Post a Comment 7 Comments

  • Posted by Evan Kornbluh

    Dr. Economy,

    I was thrilled for the chance to hear you speak at the hearing last Friday. I was particularly struck by your assessment that the Chinese government has been uniquely adept at identifying potential “centers” of organization around which dissatisfied citizens gather and stamping them out early. This prevents small, localized centers of unrest in different areas from connecting with one another and forming a broader movement.

    In a panel last year at the Brookings Institute on the role of the Internet in US-China relations, Center for Intelligence Research and Analysis Defense Group Director James Mulvenon similarly argued that the government has exceeded the expectations of many in its ability to adapt to new technologies and use them to monitor and limit internet protests. The scale of the Chinese government’s suppressive efforts, as well as its surprising flexibility, seems to me to differ sharply from conditions in Egypt and Tunisia, where vibrant online dissent communities were allowed to grow unchecked.

    Do you believe, then, that despite all of these additional obstacles to resistance in China, that it’s just a matter of time before the forces of dissent overwhelm the massive security apparatus?

    Evan Kornbluh

  • Posted by bill

    I disagree. China is a long way from the MIddle East, as I argue here:
    Will Unrest In Egypt Strengthen The Chinese Government? | Sinocism http://t.co/MUrGMU7

  • Posted by miriam

    I do agree with “Protests will continue and likely only expand as more people enter the middle class with greater expectations of a political voice and greater access to communication through the Internet”.

    The stongest point is the emerging middle-classes in Egypt,Tunisia,Lybia etc. and IT the empowering factor, the latter filling the gap of non-existent “civil society”.

  • Posted by justrecently

    Predictions about China have a history of being wrong – in 1989, there were similar narratives that China was going to liberate itself, soon.

    But there are parallels in how we deal with tyranny. They are buddies so long as they have “business” to offer, and tyrants, once they are being kicked out by their people.

  • Posted by Eduard P.

    This is a very valid opinion – China could end up like the USSR, while it may have economic freedoms, there still is social tension on the scale unseen to a Westerner, like it’s been mentioned in the article tens of thousands of protests go unreported.

    Middle East could be the straw that breaks the back of this unsustainable conglomerate of forces; oil at $200 does all sort of magic around the world…

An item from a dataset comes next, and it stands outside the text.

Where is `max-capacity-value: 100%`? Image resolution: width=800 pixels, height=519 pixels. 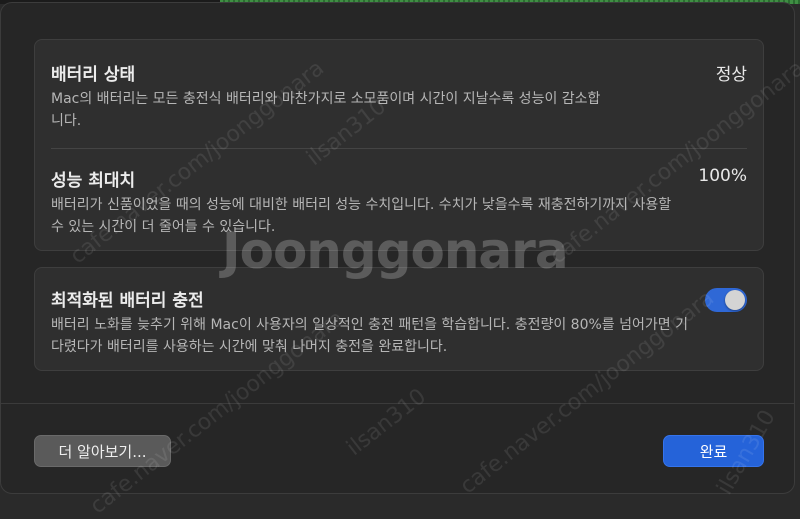
max-capacity-value: 100% is located at coordinates (722, 176).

    Greetings from Lithuania,

    Best Regards :)

  • Posted by Elizabeth Economy

    Thank you for all the additional thoughts. Let me respond simply by saying, as a former student of the Soviet Union, we should never say never. The CCP has certainly proved extremely adept at harrassing, detaining, tracking and imprisoning anyone it deems remotely threatening. The costs of doing so, however, are increasing dramatically. There are reputational damages, legitimacy costs, and the actual pricetag for maintaining such domestic security is now reportedly approaching the number spent on China’s external defense. If this does not indicate a system in need of serious overhaul, you only have to listen to the leaders, themselves, talk about instability. Truth be told, my hope is not that the people overwhelm the public security forces but rather that some post-2012 Chinese leaders realize the gains from political reform will overwhelmingly outweigh any short term pain. I don’t think that that is impossible.

  • Posted by Mark Tully

    Unless I’m mistaken, the Chinese have a long tradition of petitioning their government. There are plenty of protests in western countries and it’s not usually interpreted as a sign of governmental weakness. Couldn’t this be a sign of continued faith that the Chinese government can respond to citizens’ needs?

    It seems to me like China won’t turn into an Egypt-like situation because the middle class can advance materially. Wealth still seems to serve a social purpose in China, young people still believe somewhat that they have something at stake in Chinese society.